In its East Asia and Pacific Update, the
Washington-based lender downgraded its Philippine gross domestic
product (GDP) forecast to 5.9 percent this year from the 6.2 percent
estimate made last November.
The government targets GDP growth of between 6.3
percent and 7 percent this year. This is lower than the three-decade
high 7.3 percent expansion last year.
Vera Songwe, outgoing lead economist of the
World Bank for the Philippines, said the slow down would be due to
the international economic downturn, as well as higher oil and food
prices. “It’s not something that is internally driven,” she
told reporters.
For next year, the World Bank said the
Philippine economy is likely to grow 6.1 percent, below the low-end
of the government target of 6.4 percent to 7.1 percent.
“While the sub-prime crisis will have its
impact—possibly on some countries more than others—the more
immediate concern is that in virtually every East Asian country,
inflation is climbing to uncomfortable levels,” Jim Adams,
vice-president of the World Bank’s East Asia and Pacific region
said, adding real incomes of poor people have declined substantially
as a result of higher food prices.
The World Bank report noted that the real
challenge for governments in the region is addressing the
inflationary effect of mounting food and fuel prices especially
because of the harsh effects on the poor.

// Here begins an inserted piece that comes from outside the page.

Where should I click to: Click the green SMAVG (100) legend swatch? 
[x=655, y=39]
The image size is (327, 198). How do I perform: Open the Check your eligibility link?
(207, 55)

The lender expects the Philippine inflation rate
to grow 4.5 percent this year and 3 percent next year owing to
higher oil and food prices.
The government targets an inflation rate of 3
percent to 5 percent this year and between 2.5 percent and 4.5
percent next year.
“Rising food prices are exacerbating headline
inflation and hurting the incomes of the poor. These
developments could stall or even set back the progress made in
reducing poverty over the last decade while heightening political
tensions,” the report said.
Songwe said sustaining Philippine economic
expansion requires government raising its investment in
infrastructure.
“We don’t see investment picking up and this
is one of the things needed if you want to sustain your growth and
if you want to create a job,” she said.
“For you to have good growth and reduce
poverty very fast, you have to grow sustainably for at least 10
years. The Philippines is at the five-year mark. I think the
challenge is to decide, if we [want to] continue to go up or
stabilize or go down,” she added.
If the Philippines wants to lead the region, it
needs to attain an 8 percent to 10 percent growth, the economist
said.
Bert Hofman, World Bank country director for the
Philippines, said sustaining growth and making it more inclusive is
the challenge for government. “At last week’s Philippines
Development Forum, government and development partners discussed
what it takes to meet this challenge. These include measures such as
strengthening tax administration, expenditure management and
procurement processes, providing higher quality and quantity of
infrastructure and investing more in people, especially in basic
services for the poor,” he said.
The lender said that growth in developing East
Asia will decelerate to 8.5 percent this year.